[Text under study Boundary: Start]

Redditor XqueezeMePlease asked:
"What is the worst thing to say to a bride or groom on their wedding day?"
Never the Right Time
"'I thought I would announce, my husband I are engaged or pregnant!'"
- Ms__Keisha
An Unhappy Bride
"At the end of my best man speech two weeks ago, I said, 'I hope I did a good enough job to be able to do this at your next wedding.'"
"The bride wasn’t too happy apparently…"
- Impossible_Doge_90
Think Long and Hard
"I had a good friend (at the time) come up to me, pleading to make sure I am making the right choice and to make sure to think long and hard about it before getting married."
"Two years later, he apologized and blamed it on being wasted. I haven't seen or heard from him since."
- Additional-Bag-1961
These Are Happy Tears
"My dad told his niece on a recording, 'Thinking about your future brings a tear to my eye.'"
- Saiphos
"Oooh, this one is so dependent on tone and inflection, it could be wildly harsh or endearingly sweet!"
"I said, 'No, I'm not much of a happy crier,' when offered tissues at a wedding where everyone knew it was a mistake. Was it a misspeak or a jab, no one could quite tell."
- abqkat
Way to Arrive Prepared
"'Wait, our wedding day is today?'"
- Automatic_Sign3189
Open Bar Troubles
"I've been to one wedding with an open bar."
"I was the plus one and my significant other did a lot of talking with people so I sat and drank... probably more than I should have."
"At one point, the bride sat next to me, we chat, and she (in her drunken state) while crying told me (in my getting drunk state) about how her parents were mad at her for getting drunk at the open bar reception they paid for."
"Cool."
"About a half hour later, my significant other and I were leaving and the mother-of-the-bride said TO THE BRIDE, 'Your father is so sad you're like this.'"
"I shouted in response, 'Yeah, well, you made your daughter CRY on her wedding day so MAYBE CHILL.'"
"The deputy told me to leave and my significant other doesn't ask me to go to weddings anymore."
- Caellum2
Predicting the Future
"See you in 10 years for the divorce."
- Real_Beary
"I give you five years, tops."
- Loa_Sandal
Awkward Comments
"This is so sweet, everyone needs a first marriage. you guys look like ya'll could still be friends after the divorce."
- TrailerParkPrepper
Backhanded Compliments
"I don’t care what people say, I think you two are great together."
- GregSays
Classic Projections
"My MIL (Mother-in-Law) didn't attend our wedding, but she told my husband, 'These things don't always last.'"

[Text under study Boundary: End]
[Given records Boundary: Start]

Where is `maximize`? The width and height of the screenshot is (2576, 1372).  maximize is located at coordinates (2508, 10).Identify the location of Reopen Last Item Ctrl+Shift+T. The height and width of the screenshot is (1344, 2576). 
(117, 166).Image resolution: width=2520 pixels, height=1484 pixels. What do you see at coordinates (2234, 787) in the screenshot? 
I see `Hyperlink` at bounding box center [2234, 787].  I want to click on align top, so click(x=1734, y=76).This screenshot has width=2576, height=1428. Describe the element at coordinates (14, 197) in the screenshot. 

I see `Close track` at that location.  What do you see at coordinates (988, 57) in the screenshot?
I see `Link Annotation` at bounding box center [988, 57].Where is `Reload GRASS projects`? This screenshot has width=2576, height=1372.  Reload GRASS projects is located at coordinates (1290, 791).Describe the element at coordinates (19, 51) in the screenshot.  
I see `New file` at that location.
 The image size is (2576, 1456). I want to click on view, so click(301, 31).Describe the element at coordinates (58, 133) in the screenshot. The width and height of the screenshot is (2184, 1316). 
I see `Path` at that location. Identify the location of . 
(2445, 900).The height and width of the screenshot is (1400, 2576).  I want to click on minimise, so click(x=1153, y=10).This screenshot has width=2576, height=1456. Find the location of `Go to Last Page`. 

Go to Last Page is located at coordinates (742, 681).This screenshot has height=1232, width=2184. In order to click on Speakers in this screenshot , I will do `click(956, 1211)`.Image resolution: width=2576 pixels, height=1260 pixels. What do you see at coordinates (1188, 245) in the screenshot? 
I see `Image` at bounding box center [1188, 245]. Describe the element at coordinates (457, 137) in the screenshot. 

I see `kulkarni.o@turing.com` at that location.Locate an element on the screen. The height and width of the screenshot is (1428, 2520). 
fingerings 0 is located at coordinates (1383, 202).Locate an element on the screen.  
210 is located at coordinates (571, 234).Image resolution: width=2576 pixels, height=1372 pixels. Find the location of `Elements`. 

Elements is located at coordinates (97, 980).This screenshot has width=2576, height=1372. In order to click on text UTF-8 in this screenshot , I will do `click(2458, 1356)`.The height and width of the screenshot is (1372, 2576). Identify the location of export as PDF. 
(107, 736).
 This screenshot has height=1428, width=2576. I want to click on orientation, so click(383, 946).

[Given records Boundary: End]

__Set of tasks__:
A - In the text on the worst things to say at a wedding, how long before posting did the best man give the speech he describes?
B - Translate this sentence from the text on the worst things to say at a wedding into Spanish: "I've been to one wedding with an open bar."
C - Proceed with the text on the worst things to say at a wedding, starting after its last sentence.

__Results for each task__:
A - Two weeks ago.

B - He estado en una boda con barra libre.

C -
"We've been together for 25 years."
- aj0457
Poor Marriage Record
"A guy at work, on my last day before my vacation started for my wedding and honeymoon said, 'Good luck with that. I say that as a two-time loser.'"
- kjm16216
Serial Killer Vibes
"At my friend's uncle’s wedding, he told me someone said, 'I want you to look at each other in the eyes, look at the love, the compassion, the joy radiating off your partner and realize... You are now looking at the person who is most likely to kill you.'"
- spooderman2228
The Perfect Pair
"You deserve each other."
- Highway_Man_87
"Oh my god, that’s so backhanded. I love it."
- mishyfishy135
Slip of the Tongue
"I was at a wedding, and during the post-event photos, the groom knocked the flowers out of the bride's hand, and without thinking, I said, 'Gee, you just deflowered her,' and found out is was recorded on the videos they sent out to all their families."
- harperrrc
What a Nightmare
"Hi, I'm your videographer, and during the ceremony... I forgot to press 'record.'"
- Tiberius_Jim
"This happened to me, except it was our photographer. She just… didn’t take any pictures of the ceremony."
"The only reason I didn’t kick her out was she was my husband’s aunt. The pictures she did take of the day were really bad. I have many regrets. Apparently, she used to be a professional photographer, but I now doubt that."
- mishyfishy135
Though a wedding is a big, happy event, there are still ways to mess it up, including comments made by the attendees.
We could all be a little more mindful of what we say to the happy couple on their special day, and how our comments could impact their memory of it.